Der Grund lag nicht am Richtweg: Den Erschließungsarbeiten für das neue KPS-Gebäude an der Contrescarpe sollte ein Baum weichen. Schon am Nachmittag durchtrennte eine Baggerschaufel dabei ein Stromkabel. Als um neun Uhr abends Techniker zur Reparatur anrückten, lohnte sich der Einsatz richtig: Der Baggerführer hatte inzwischen auch noch ein Starkstromkabel beschädigt, der Baum dagegen stand noch. Rund ums Siemenshochhaus floss danach für eine Stunde kein Strom. Ampeln fielen zum Teil bis zum nächsten Morgen aus. Im „Tower“ mussten die frisch gebackenen Bandwettbewerb-Sieger „Polarstern“ ihr Konzert abbrechen und ihre Fans auf Montag vertrösten (21 Uhr).

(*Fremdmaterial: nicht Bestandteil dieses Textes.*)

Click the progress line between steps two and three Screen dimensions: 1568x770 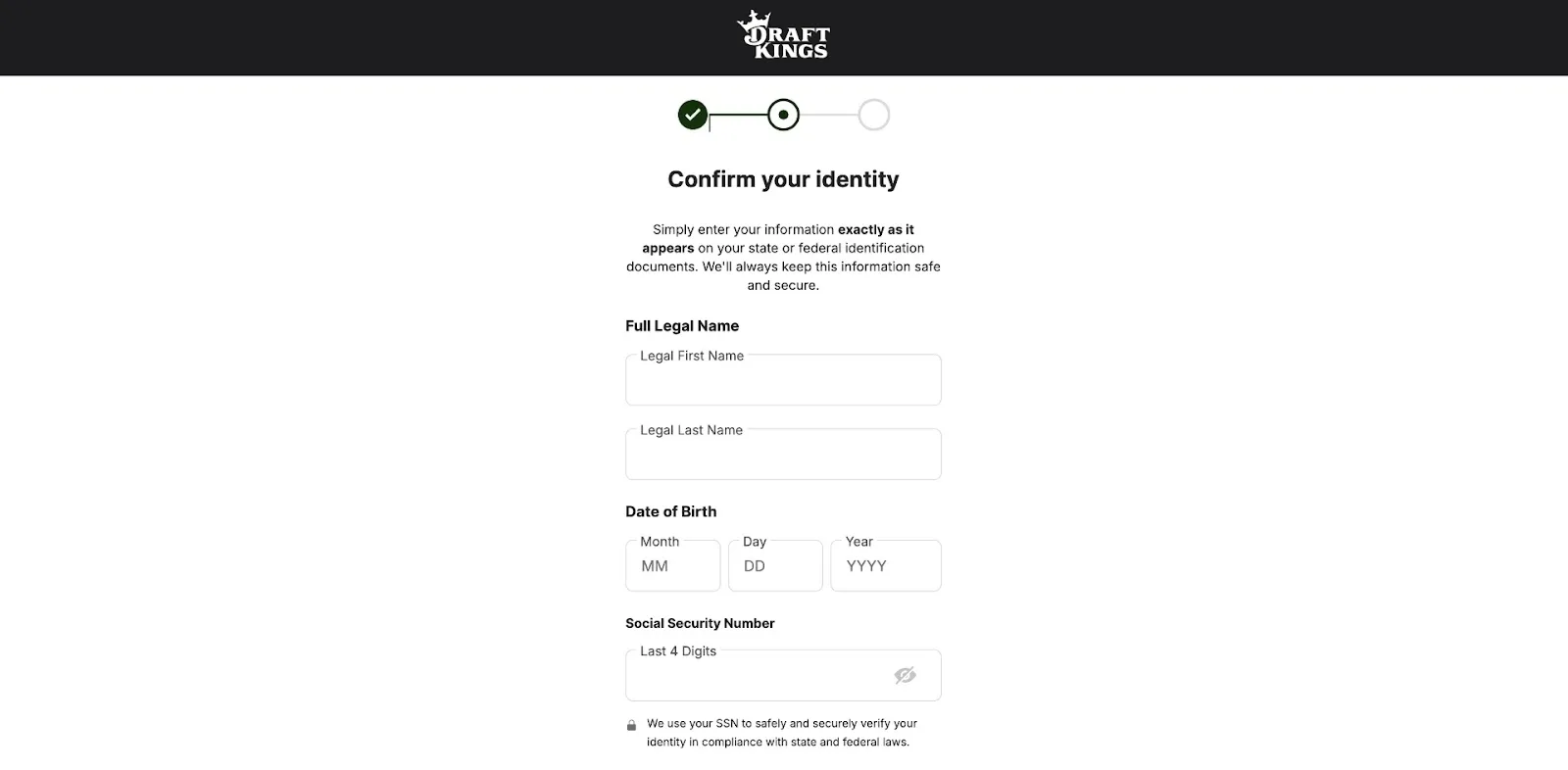[x=828, y=116]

Das Musical war dagegen nur mittelbar betroffen: Nach dem Kabelschaden schaltete sich ein Teil des Bremer Stromnetzes automatisch ab. Innerhalb von zwei Sekunden gingen die unbeschädigten Leitungen wieder in Betrieb. Dabei kam es zu einer kurzen „Spannungs-spitze“, die dem so genannten „Achsrechner“ auf der Jekyll-Bühne den Garaus machte. Anders als die großen Kontrollrechner ist der Computer, der die Achse des Podiums steuert, nicht Akku-gesichert. „Es war einfach Pech, dass der Strom gerade während des Umbaus ausfiel“, sagt der technische Leiter Harald Schäfer, „sonst wäre nichts passiert“.
So konnte das Musical nur noch konzertant, also ohne Bühnenspiel, weitergehen. Das Publikum erhielt Gutscheine für eine weitere Vorstellung; sogar über eine Entschädigung für Anreise- oder Hotelkos-ten wird nachgedacht. „Für solche Fälle haben wir eine Versicherung“, sagt Sprecherin Alexandra Damm, „die muss sich dann gegebenenfalls mit der swb auseinander setzen.“ Dort weist man jede Schuld von sich: „Schließlich haben wir den Bagger nicht bestellt“, stellt Angela Dittmer klar, „und kein Stromversorger der Welt garantiert hundertprozentige Sicherheit“. Demnächst will die swb einen neuen Service anbieten: Notstromaggregate inklusive Wartung.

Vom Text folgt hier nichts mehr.